Some more thoughts based off of the Facebook buzz these days:
The world acting like the world is not an excuse to accept it as okay for us. I often hear the phrase "all sin is equal," or a similar phrasing. While I think you could argue from Scripture that that is not accurate, even if it is, this phrase always seems to be used to 1) excuse sexual sin, or 2) point out the hypocrisy of making a bigger deal out of a behavior than an attitude.
But if we are going to argue that all sin is equal, then that should encourage us to become even more sensitive to the evil of sin, and to increase our fear of the Lord. It should not make us timid to take a personal stand against sin in fear that we are casting the first stone and ignoring the plank in our own eye. Our beliefs and convictions are not based on our perfection but God's holiness. It should make us more diligent to personally repent and recalibrate our lives as we see the contrast between God's holiness and our rebellion.
It's as if because we accept that the world is acting like the world, and that our pride is on par to other sins, that we then lay down our battle standards and accept sin as normal. Not just normal to the world. Just normal. Normal to us.

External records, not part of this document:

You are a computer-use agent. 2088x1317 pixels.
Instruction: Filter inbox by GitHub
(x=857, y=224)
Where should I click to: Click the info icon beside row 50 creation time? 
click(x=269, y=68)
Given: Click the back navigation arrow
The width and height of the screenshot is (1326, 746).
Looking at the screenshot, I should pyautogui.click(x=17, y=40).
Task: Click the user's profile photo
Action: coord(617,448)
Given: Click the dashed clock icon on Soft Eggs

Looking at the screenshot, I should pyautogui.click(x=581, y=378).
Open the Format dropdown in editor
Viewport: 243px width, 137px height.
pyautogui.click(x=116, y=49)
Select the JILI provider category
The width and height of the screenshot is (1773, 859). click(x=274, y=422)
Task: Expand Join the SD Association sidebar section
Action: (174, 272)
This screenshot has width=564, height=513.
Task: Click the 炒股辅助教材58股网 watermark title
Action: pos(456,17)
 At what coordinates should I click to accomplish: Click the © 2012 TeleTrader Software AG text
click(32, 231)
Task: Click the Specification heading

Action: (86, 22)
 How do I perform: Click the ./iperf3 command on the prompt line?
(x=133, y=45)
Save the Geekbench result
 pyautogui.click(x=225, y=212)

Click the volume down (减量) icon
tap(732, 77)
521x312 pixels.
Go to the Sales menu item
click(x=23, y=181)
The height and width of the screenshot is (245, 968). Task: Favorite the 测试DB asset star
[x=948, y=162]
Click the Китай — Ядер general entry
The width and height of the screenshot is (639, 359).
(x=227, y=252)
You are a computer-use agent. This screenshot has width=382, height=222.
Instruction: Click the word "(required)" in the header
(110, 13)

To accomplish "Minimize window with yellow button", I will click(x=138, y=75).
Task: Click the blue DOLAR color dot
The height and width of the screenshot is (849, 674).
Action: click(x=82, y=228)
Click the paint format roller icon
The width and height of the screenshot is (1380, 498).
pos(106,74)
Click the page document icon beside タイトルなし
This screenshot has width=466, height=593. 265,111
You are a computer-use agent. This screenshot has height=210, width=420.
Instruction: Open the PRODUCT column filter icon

He had to DIE--God in the flesh--and yet we'll let sin entertain us? I bring up entertainment because that's what the conversation is about these days. I'm not talking about making every movie a Christian-themed movie or one where no character acts fallen. I'm talking about when the sin is part of the entertainment. When it becomes part of the turning off our minds and being fed as acceptable what Jesus had to die to deliver us from. When we become okay with that. Living in the world but not of it . . . except when we willingly breathe in the world's values from the comfort of our Christian homes as part of the pleasure of our souls.
I'm not even thinking about dictating to the world what movies should or should not be made, though as consumers we should let our voice be heard. And I'm not talking about "judging the world." I'm referring to when we as confessing believers are tempted to mindlessly submit to, and defend (!!), the world's standard. We do not need to be slaves to what passes as today's entertainment. We serve God Almighty before Whom His created beings cover their faces or fall on their faces crying, "Holy, holy, holy!" That is our standard. We compare what is acceptable to that, not to what is accepted by "good people," or mainstream Christianity, today. God help me.
I write because I am so easily influenced. I so easily take on the flavors and scents of whatever I am around, the opinions of Facebook, of spoken words swirling around me mixed with the culture of the age. I must recalibrate myself to the truth sometimes, drawing the line in the sand even as I struggle to get on the right side of that line.
If sin is sin, then let's treat it as such and not accept it as the world has.
"People are requesting prayer regarding their besetting sins and character weaknesses instead of coming in honesty and humility to God and saying, 'I am constantly tempted to commit this sin because I love this sin. I do not hate it. I need the fear of God. O God, give me a hatred for what I now love. I receive it by faith in Jesus' name.'" --Joy Dawson, Intimate Friendship with God
"knowing this, that our old man was crucified with Him, that the body of sin might be done away with, that we should no longer be slaves of sin" --Romans 6:6
P.S. This is not my opinion on Beauty and the Beast. This is my reminder to not let my standards fall in general.